EXERCISE DIRECTIONS
Rewrite the items from the line with "You are a computer-use agent. The" up to and including the line with "Action: 1375,649", putting "Goal" in place of "Instruction" and keeping everything else the same. Leave the pictures out of your answer.

WORKING DATA

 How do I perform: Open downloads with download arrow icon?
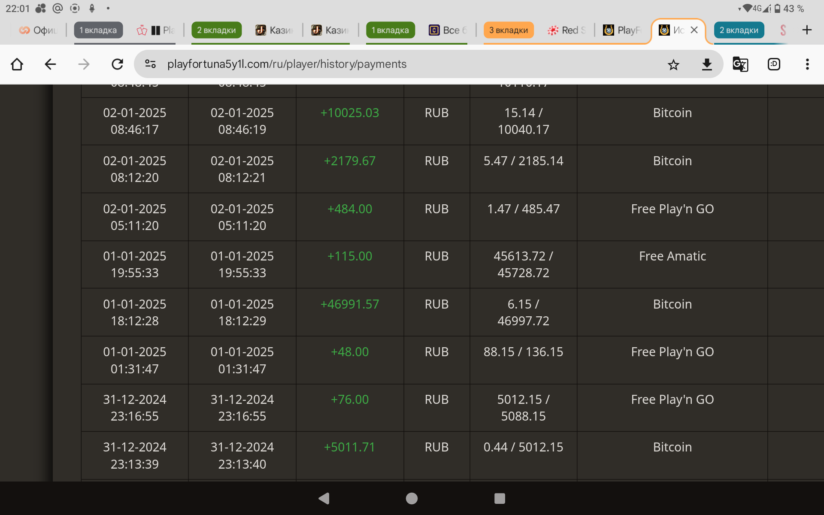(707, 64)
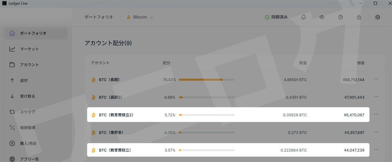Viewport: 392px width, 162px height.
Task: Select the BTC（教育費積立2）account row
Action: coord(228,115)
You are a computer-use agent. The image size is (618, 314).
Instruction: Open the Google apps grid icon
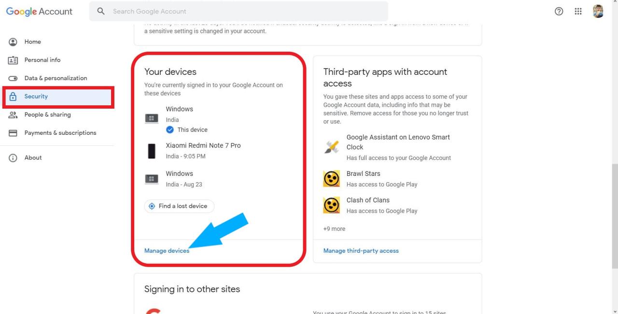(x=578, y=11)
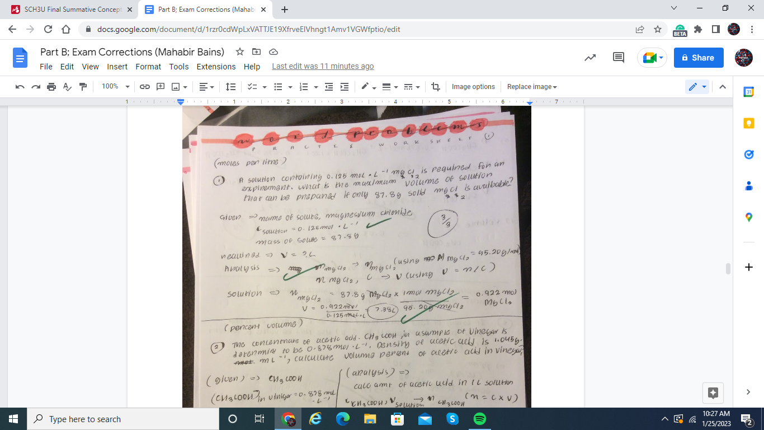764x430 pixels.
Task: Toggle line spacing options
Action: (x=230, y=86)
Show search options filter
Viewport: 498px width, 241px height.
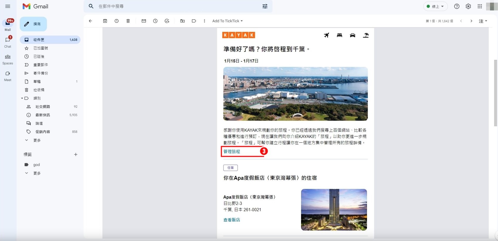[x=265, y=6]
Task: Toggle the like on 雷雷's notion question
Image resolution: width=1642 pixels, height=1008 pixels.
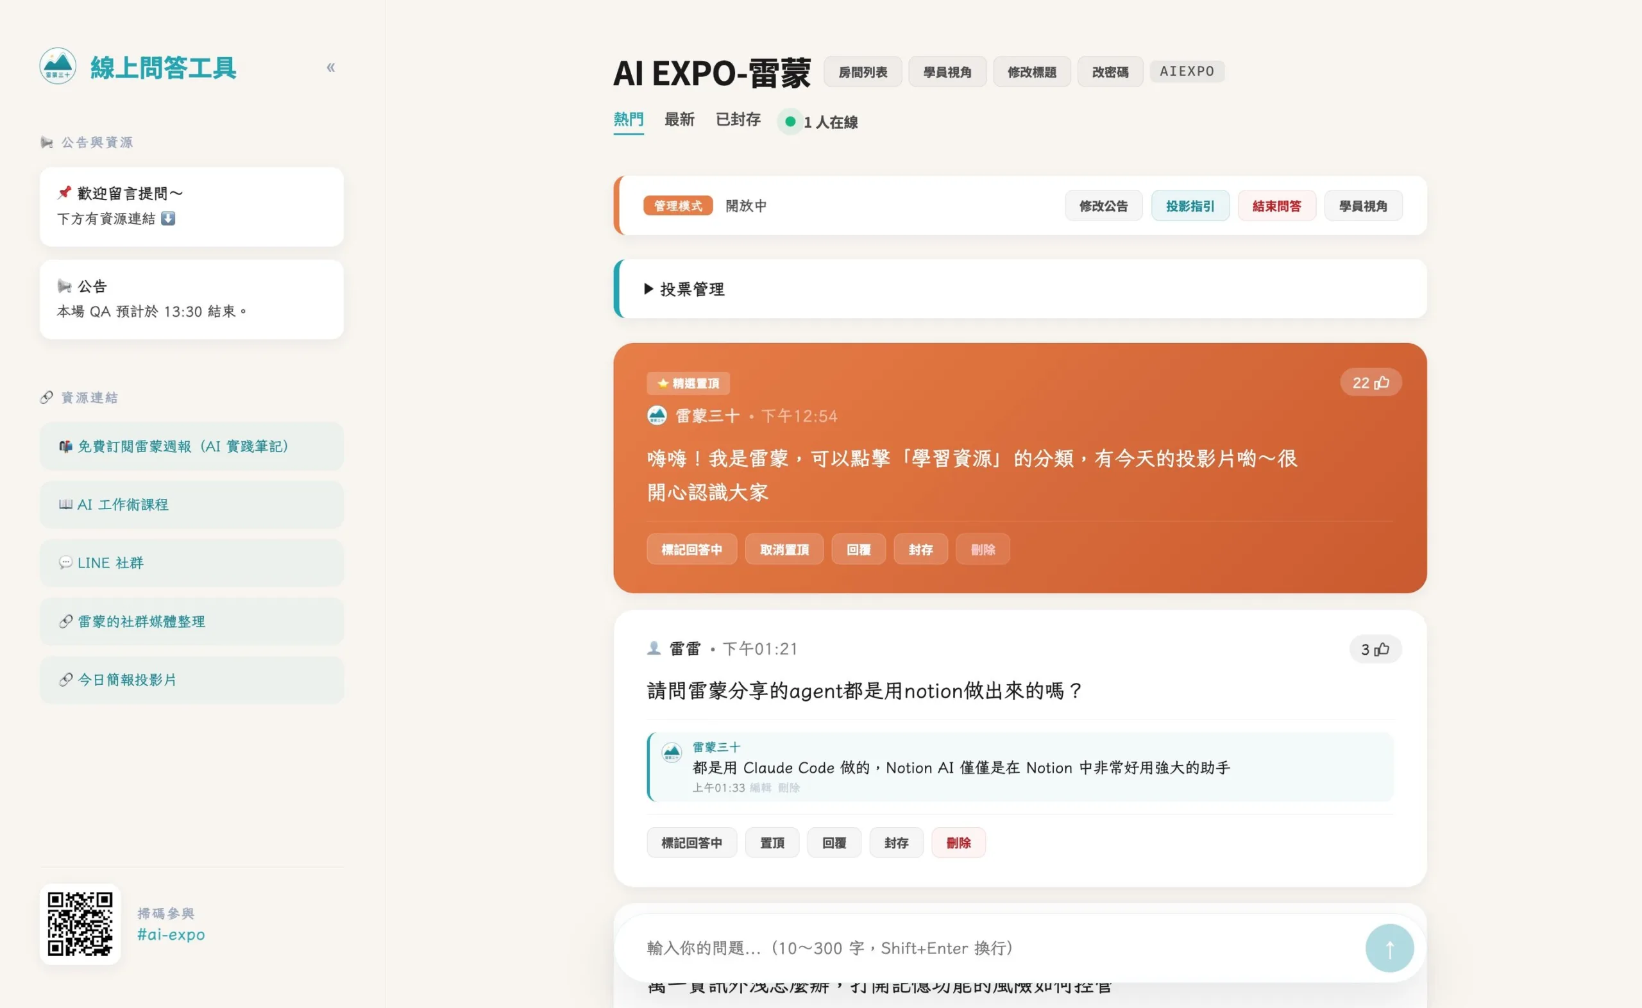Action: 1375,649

---

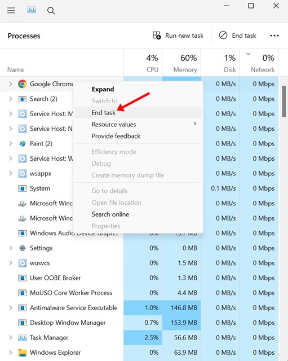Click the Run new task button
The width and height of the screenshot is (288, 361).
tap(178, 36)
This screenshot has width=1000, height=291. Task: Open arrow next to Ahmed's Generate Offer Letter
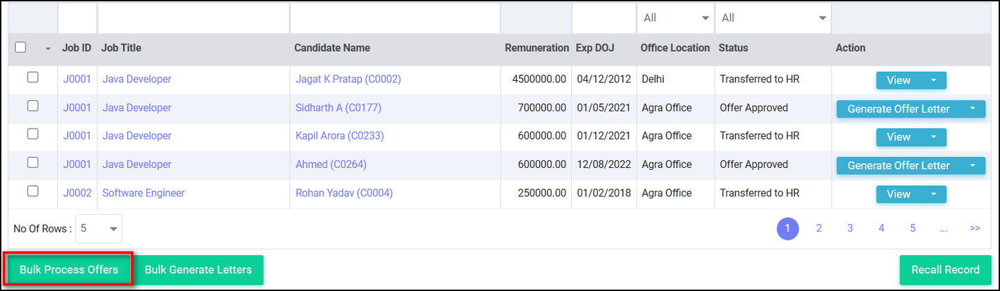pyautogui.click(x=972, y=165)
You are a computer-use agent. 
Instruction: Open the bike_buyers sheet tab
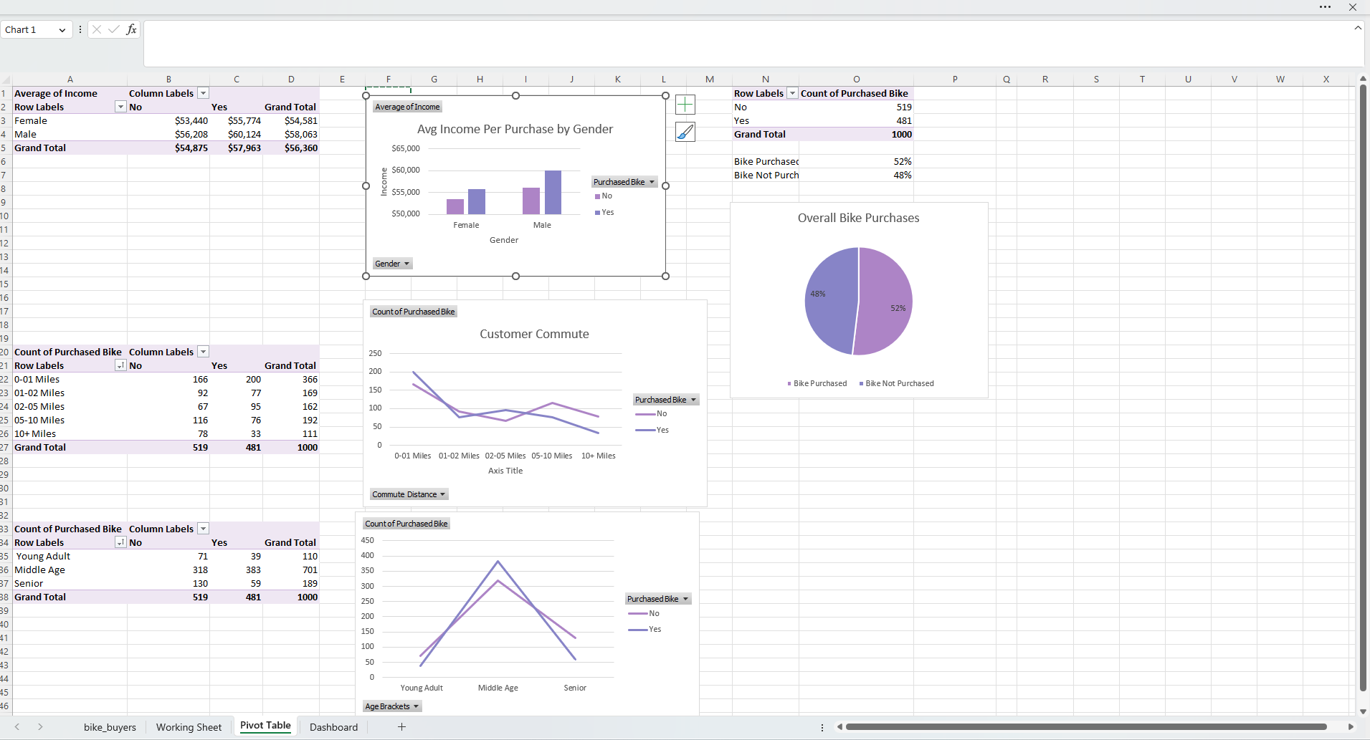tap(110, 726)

CORRECT RESPONSE
You are a computer-use agent. The image size is (618, 314).
Goal: Open the Google apps grid icon
(x=578, y=11)
764x430 pixels.
Task: Toggle line spacing options
Action: (x=230, y=86)
Show search options filter
Viewport: 498px width, 241px height.
[x=265, y=6]
Task: Toggle the like on 雷雷's notion question
Image resolution: width=1642 pixels, height=1008 pixels.
Action: 1375,649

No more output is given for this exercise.